EXCERPT PROVIDED:
Reflection on records
Kirill Semyonkin
burnytc at gmail.com
Sun Nov 30 20:04:15 UTC 2025
Hello David,
I've seen some people (ab)use Serializable and SerializedLambda to get
names of the class and the method, with numerous examples like
https://stackoverflow.com/a/53397378/16208077. From there you can traverse
usual reflection with those strings to get the exact RecordComponent or
some other reflection object. But those strings come from users doing
method references, so you will get the behavior that you wanted, at least
to some extent. Although it slightly feels like an XY problem.
- Kirill Semyonkin
вс, 30 нояб. 2025 г. в 22:57, Attila Kelemen <attila.kelemen85 at gmail.com>:
> I guess, if your record type is fixed, then you can have a dummy instance
> of that record with all fields being different (hopefully, no 3 boolean
> components :)), and then you can do the same hack as with the interface +
> proxy combo.
>
> Attila Kelemen <attila.kelemen85 at gmail.com> ezt írta (időpont: 2025. nov.

DATASET SECTION:

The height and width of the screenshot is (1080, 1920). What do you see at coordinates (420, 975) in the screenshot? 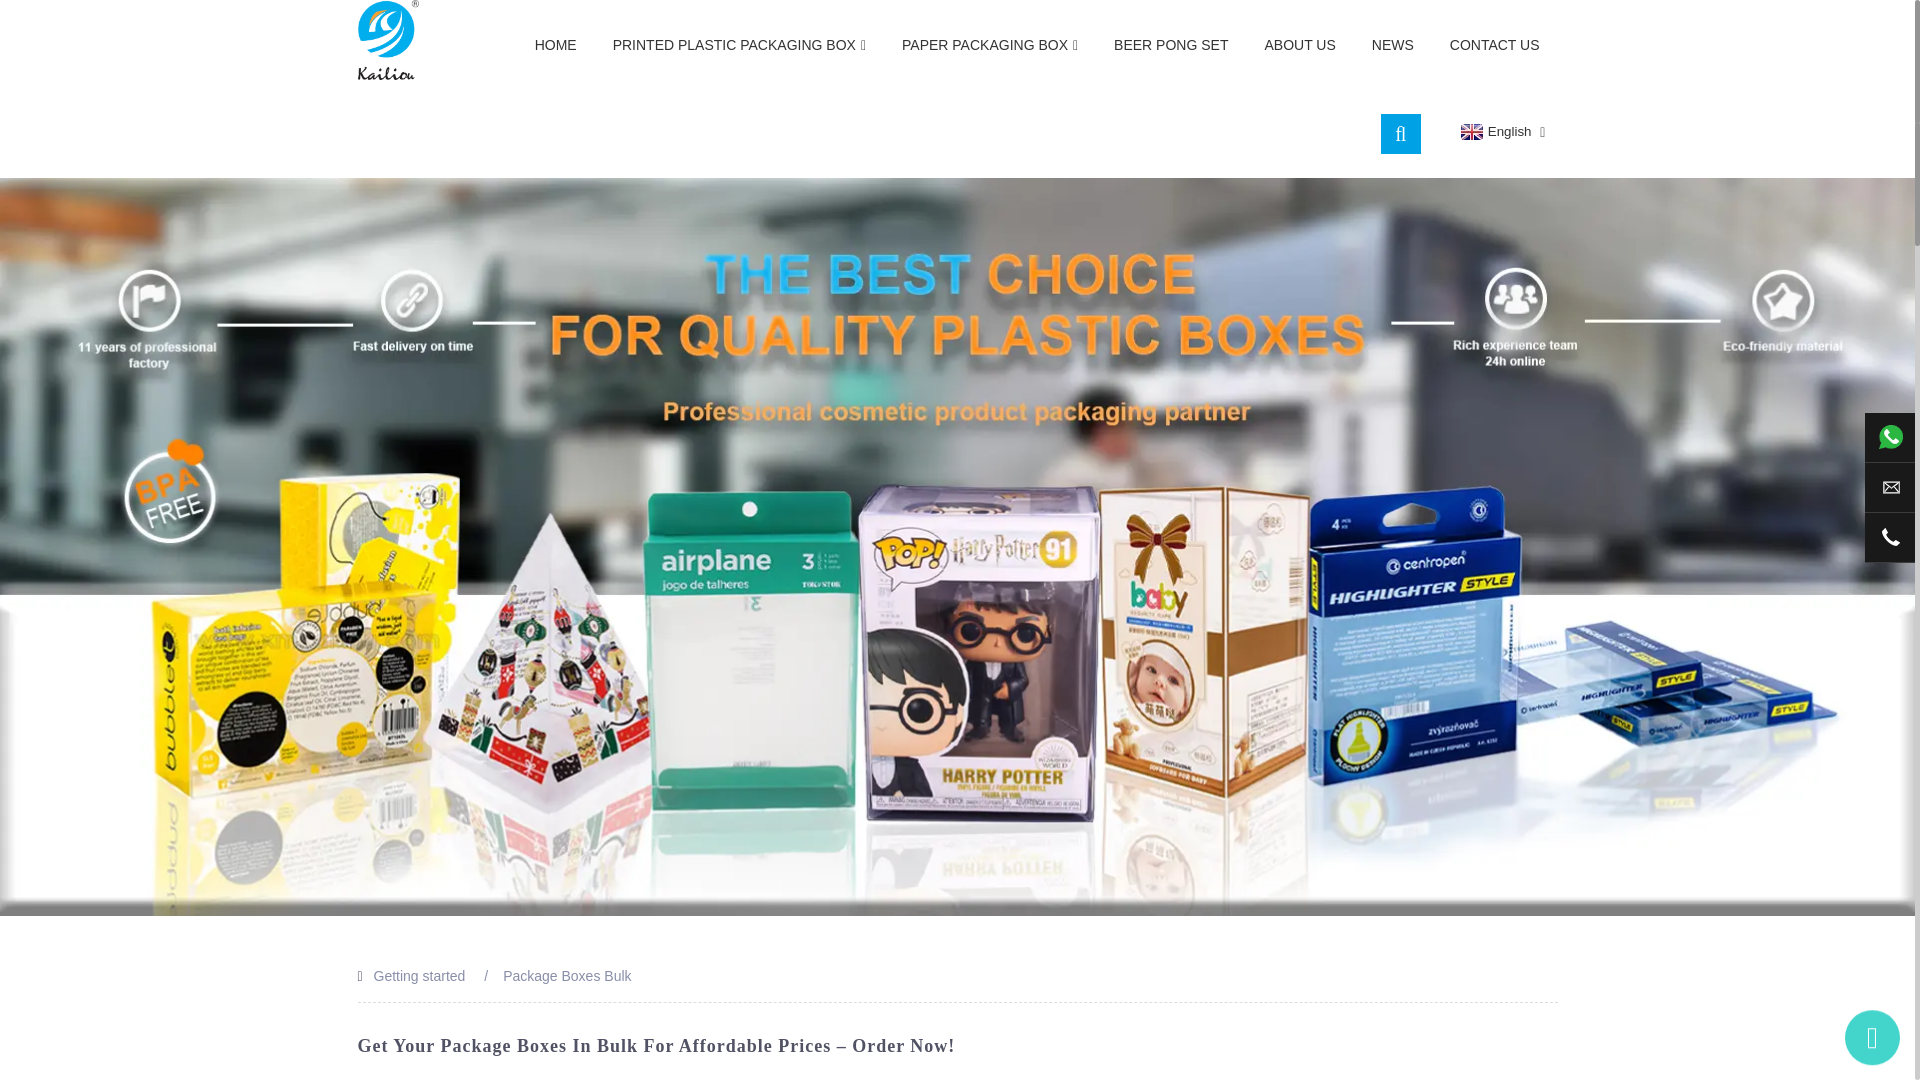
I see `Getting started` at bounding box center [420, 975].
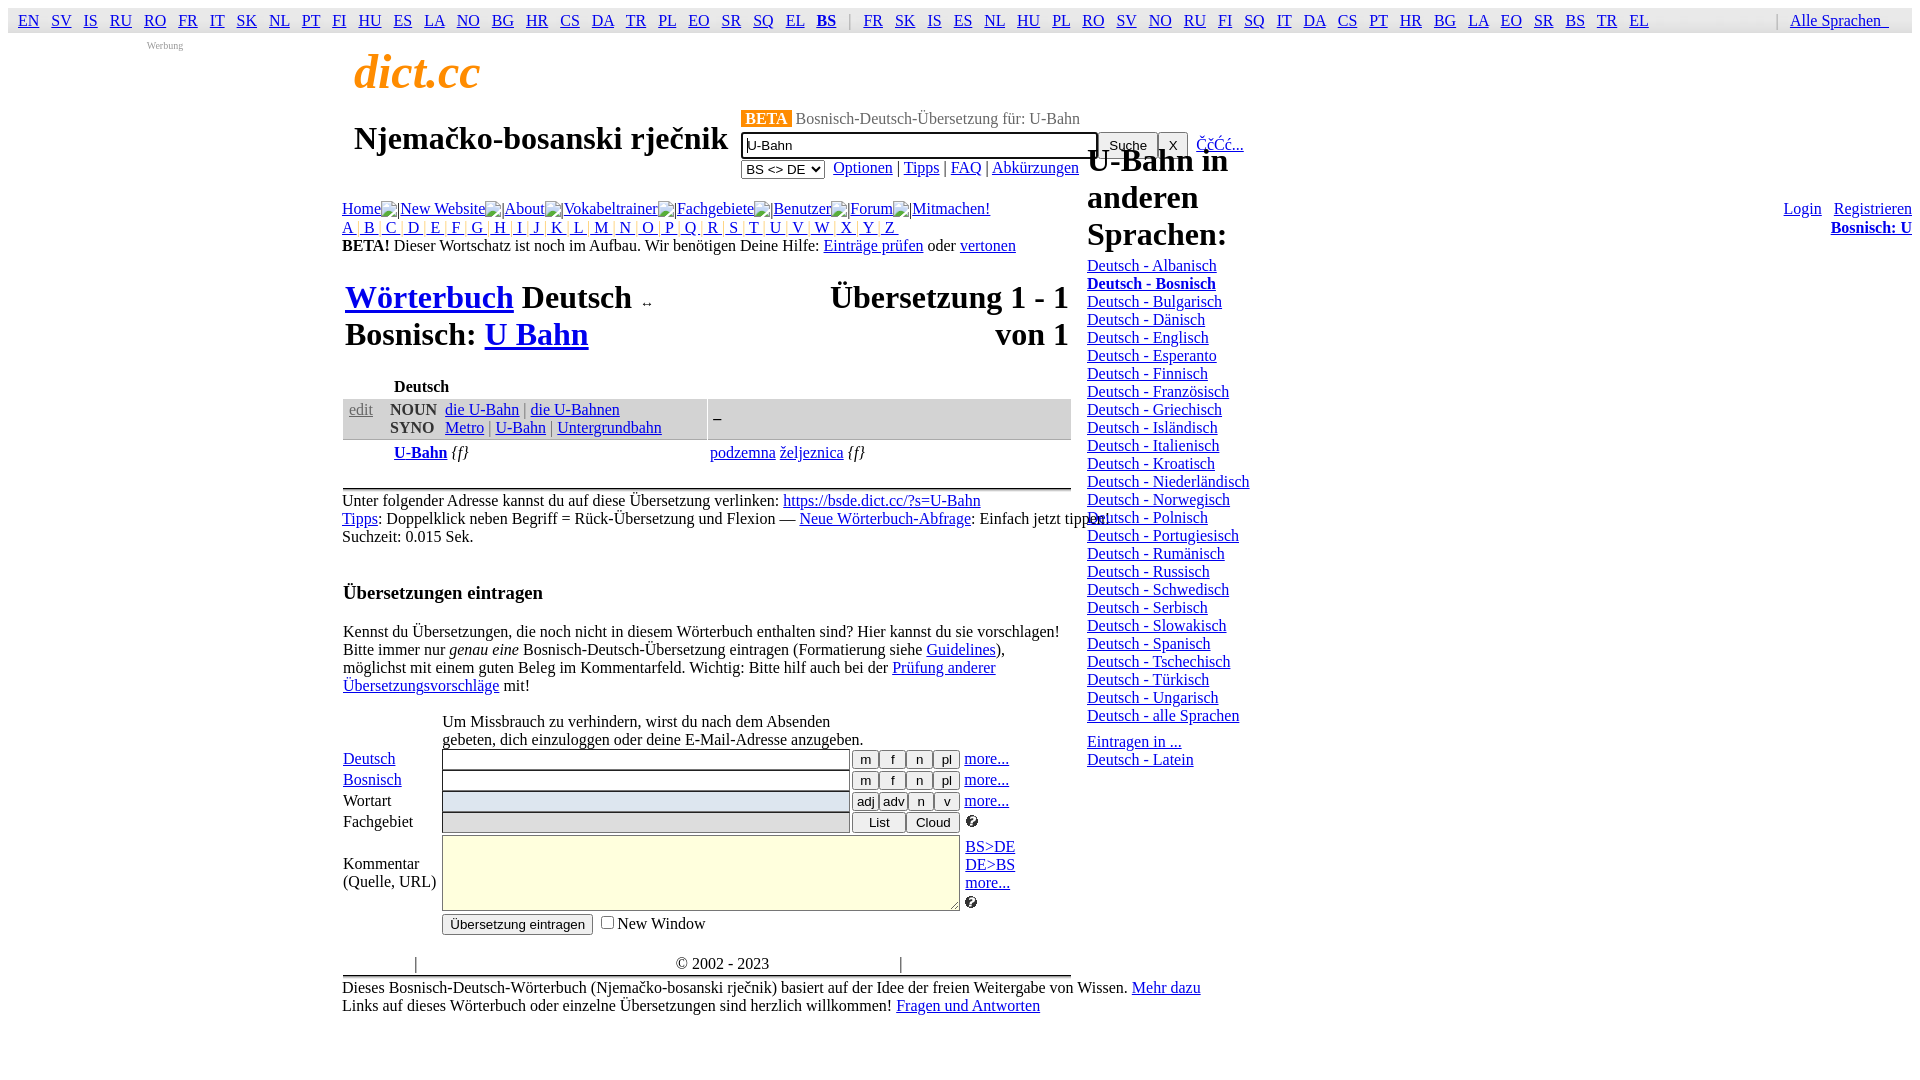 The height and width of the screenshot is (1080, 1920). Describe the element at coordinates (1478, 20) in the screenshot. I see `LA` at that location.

WORK TO COMPLETE:
Pick up the mailing-list message on reflection with records where it stops, and carry on from its last line.

RESPONSE TO THE TASK:
> 30., V, 20:51):
>
>> I think that is impossible. What I did when I needed something similar is
>> that I used an interface instead of a record and built utilities around it,
>> because in that case you can imitate what you want.
>>
>> That is, consider that you have `interface User { String firstName();
>> String lastName() }`. In this case, you could have methods taking a
>> `Function<User, T>` and then you can create an instance of `User` via
>> `Proxy.newProxyInstance` in which you record which method was called, and
>> pass the proxy instance to the `Function`. Assuming that someone passed
>> `User::firstName` for the `Function`, you can detect which method was
>> passed. The drawbacks are obvious, but it is better than passing strings in
>> my opinion.
>>
>> David Alayachew <davidalayachew at gmail.com> ezt írta (időpont: 2025. nov.
>> 30., V, 20:41):
>>
>>> Thanks for the response Attila.
>>>
>>> Let me try and loosen the constraints then -- is there any way for me to
>>> get a RecordComponent corresponding to firstName without needing to do
>>> String comparison?
>>>
>>> At the end of the day, that's all that I really need.
>>>
>>> As is now, the only way I can see to get a RecordComponent is to drill
>>> down from j.l.Class --> j.l.r.RecordComponent, then do String comparison
>>> against a provided String to get the record component that I want. That is
>>> unsafe and stringly typed, so, very much undesirable. After all, if I
>>> change my record to say first instead of firstName, I want a compiler
>>> error. But doing it that way, I won't -- I'll get a runtime error.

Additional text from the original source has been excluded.